Cotter man shares garden's bounty with others

Keith Curley of Cotter grows 40 heads of cabbage every spring, and he doesn't even like cabbage.

"I give every one away," he said.

Cabbage isn't the only thing Curley, 75, gives away. He is famous in Cotter for his immaculate and beautiful garden and for sharing his produce and canned goods with friends. Hundreds of jars of canned tomatoes, salsa, pickles, beets, eggplant, carrots, beans and potatoes are lined up neatly on shelves in his home. He even cans pork.

"I'll end up giving half of it away," Curley said of his shelves of produce. "I like giving to people because it puts a smile on their face. It makes them happy, and that makes me happy. When people say you can't get that at the store, that's it right there. It's simple."

Sharon Peters is one Cotter resident who benefits from Curley's generosity. She met him eight years ago when she hired him as a painter. From that moment on, Peters says, they clicked.

"Two things amazed me," she said of Curley's garden. "One was to see how Brussels sprouts grow, and the other was the taste of some kind of lettuce he grows, like butter lettuce or something. It was so tender. Wonderful."

Three freezers in Curley's home are filled with packages of food he buys at its prime and vacuum-seals. He knows when the best corn is due in from Colorado or Illinois, and exactly where it will be. Corn is one crop Curley doesn't grow himself. The wind blows it over, he says.

"The candy corn from Colorado is simply superb," Curley said.

He shaves 30 ears of corn, mixes the kernels with one pound of butter and two cans of condensed milk, cooks it for a long time in a slow cooker and freezes it.

"You won't eat nothin' better in the whole wide world," he said.

It isn't just his gardening and canning prowess that make Curley memorable. His home is a museum of Coca-Cola memorabilia, antique pencil sharpeners, teapots, knives, hunting and trapping trophies, photos and NASCAR stuff. The corny side of Curley is exhibited in humorous posters pinned up around his home and a talking, remote-controlled deer trophy.

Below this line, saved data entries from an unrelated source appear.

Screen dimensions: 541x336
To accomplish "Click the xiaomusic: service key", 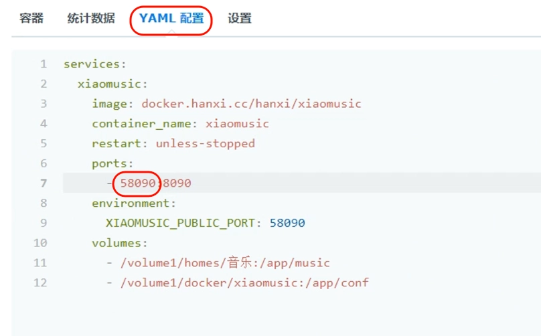I will (x=112, y=84).
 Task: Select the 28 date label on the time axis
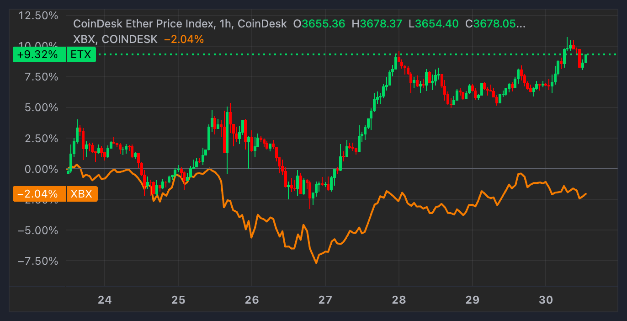(x=399, y=301)
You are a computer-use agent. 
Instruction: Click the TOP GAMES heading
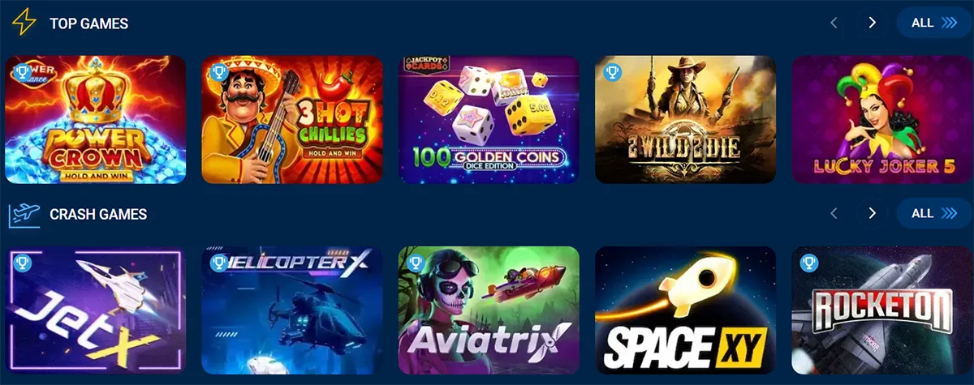pyautogui.click(x=89, y=24)
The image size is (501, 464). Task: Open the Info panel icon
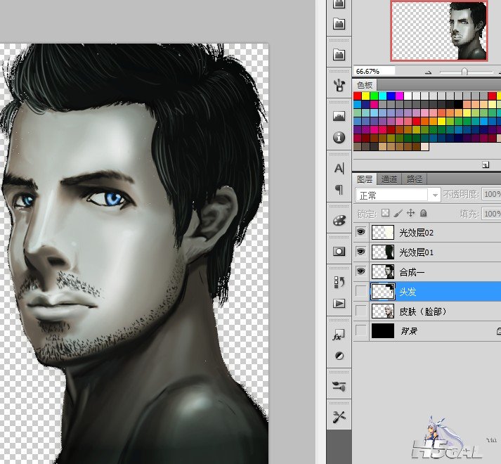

"I like to see all of it," Curley said of his many collections. "I don't box it up. There are stories behind all of it."

He even has a small strawberry-themed collection, including a wooden strawberry carrier his father made him when Curley was 6. It holds four wooden, quart-sized strawberry baskets, and the handle is worn smooth.

"I got 2 cents a quart," Curley said, "and I picked 48 quarts a day. That was a lot of money for a 6-year-old in 1940."

The second of 16 children, Curley helped his father on the family's 40-acre farm in Oxford Junction, Iowa, and helped his mother in the kitchen. The family kept cows, pigs and chickens, trapped and hunted, and grew vegetables.

"My mother used to can more than 1,000 quarts to feed 16 kids," Curley said. "It lasted all year."

Curley's job was to help prepare the vegetables. He shelled peas and snapped beans among many other duties. He helped bake bread.

In 1950, the Curley family's home burned to the ground in a fire. The residents of Oxford Junction and nearby Clarence, Iowa, collected clothes for the family and built a new home for them.

"It was a big deal because we never asked nobody for nothin,"' Curley said.

His family was more accustomed to being on the giving side.

"My parents were always giving. Every year my dad would give 100 pounds of navy beans to a family with 10 kids. They were dirt poor. Do you know how many beans are in 100 pounds?"

Curley says his eight brothers and seven sisters, all of whom served in Korea or Vietnam, grew up sharing clothes, toys, everything.

"My mother constantly talked to us about sharing, about doing the right thing," Curley said. "She was like a hen with her chicks, always gathering us around her, clucking softly. In all the years, never, ever did I once hear her raise her voice."

He remembers his mother instilling in every one of her children the importance of respecting their elders.

Curley has five children of his own from his first marriage. A daughter from his second marriage was killed when a tree fell on her eight years ago. She was only 19. The tragedy ended his 32-year marriage, and true to his generous spirit, Curley gave almost everything away and started over.

Today, when he isn't on a painting job, canning, gardening, enjoying his "little Coke room" or watching NASCAR, Curley might be found in his outdoor kitchen, where he cooks and grills, smokes and fries fish, and gets his hair cut in his very own barber's chair. He might even admit to having his voluminous blond hair colored "a little bit."

A sign above the outdoor kitchen says, "Curley Loves Here."

"I love being here," Curley said, "and love happens here."

Indeed, his home is evidence of his passion for living. His friends, evidence of his passion for giving.

"More important to me than his first-rate produce," Peters said, "is witnessing the genuine pleasure he gets from sharing. He gets such joy out of sharing what he grows. He's a happy giver."